Estimating ECL can be difficult in light of the current situation. Previous assumptions and designs of ECL models may need to be revisited, reassessed, and updated.
Important note: Entities should take note of the following:
- Ensure appropriate and sufficient disclosures in the financial statements to enable users of the financial statements to understand the material impacts of the pandemic and the various containment measures that affected the entity.
- Be alert to ‘unusual’ changes to an entity’s financial performance, and ensure that there are appropriate explanations for such changes. Not all such changes may be validly attributed as being effects of the pandemic and/or the containment measures.
Entities may wish to note that ACRA has published Financial Reporting Practice Guidance No. 1 of 2020 to help directors in their reviews of financial statements during the COVID-19 situation. It highlights warning signs of some possible non-compliance with accounting standards, and provides directors with questions to ask management and statutory auditors when assessing the impact from COVID-19 on the financial statements.
[1]The guidance shared in this FAQ is also relevant for entities preparing financial statements for purposes of interim reporting in 2020.
The impact on Entity A’s financial statements depends on the nature of the caveats.
The caveats may range from highlighting that the fair value figure in the valuation report may be subject to significant valuation uncertainty due to the pandemic, to limitation of scope of the valuation work or that the valuer is unable to determine the fair value of the property at the reporting date.
Management should take note of the following:
- Be alert for such clauses in the valuation reports.
- To examine the clauses carefully and engage with the valuer(s) to fully understand the nature of the clauses and its implications for financial reporting purposes. If the nature of the caveats is such that the fair value stated in the valuation report could not be relied upon, that valuation report should not be accepted by management.
- To engage with the auditor early and alert them to such clauses in the valuation reports.
- To assess and determine the resultant impact on the entity’s financial statements – which may range from ensuring appropriate and sufficient disclosures in the financial statements to possible qualifications being included in the auditor’s report.
ISCA has previously issued Financial Reporting Guidance 1 (FRG 1) which highlights best practices for preparers when engaging the valuers.

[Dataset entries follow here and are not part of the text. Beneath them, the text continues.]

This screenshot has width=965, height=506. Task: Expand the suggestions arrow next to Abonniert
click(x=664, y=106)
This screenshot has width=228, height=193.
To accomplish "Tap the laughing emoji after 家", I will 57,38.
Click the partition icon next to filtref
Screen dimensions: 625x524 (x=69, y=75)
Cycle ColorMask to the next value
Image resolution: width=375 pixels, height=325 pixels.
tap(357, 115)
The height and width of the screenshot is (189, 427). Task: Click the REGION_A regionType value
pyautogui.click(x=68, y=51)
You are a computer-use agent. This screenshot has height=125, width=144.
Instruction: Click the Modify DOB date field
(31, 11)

FRG 1 also includes a recommended workflow of the engagement process between the valuer and the auditor; and matters to be considered in the scope of work and valuation report. FRG 1 states that the appropriate basis of value for financial reporting purposes is fair value as defined in SFRS(I) 13 Fair Value Measurement. SFRS(I) 13 sets out a single SFRS(I) a framework for measuring fair value.

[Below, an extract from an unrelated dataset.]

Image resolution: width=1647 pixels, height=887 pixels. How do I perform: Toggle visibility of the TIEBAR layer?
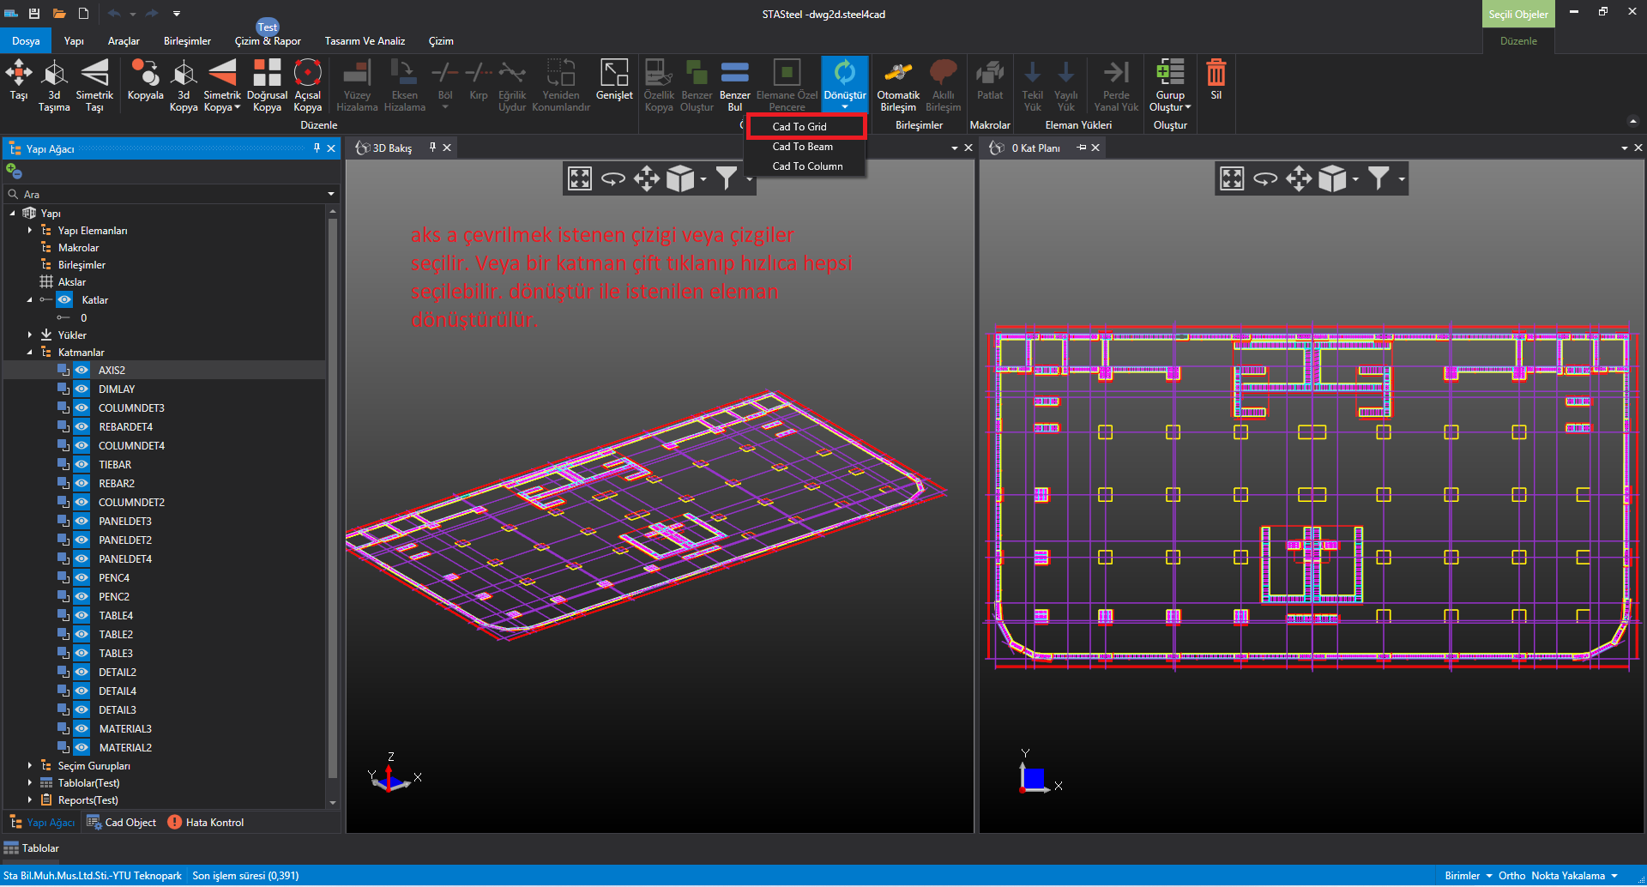coord(81,465)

Under the current uncertain situation, there could be significant changes to the fair values of properties. Management is reminded to ensure that the fair values are appropriate and consistent with management’s understanding of the entity’s facts and circumstances.
Entities may wish to note that the International Valuation Standards Council’s (IVSC) Technical Boards has issued a letter which provides guidance on performing valuations under uncertain times, given the impact of COVID-19 on businesses and valuations. Although the letter is mainly directed at valuers, it highlights some key areas that entities should take note of when commissioning a valuation during the COVID-19 situation.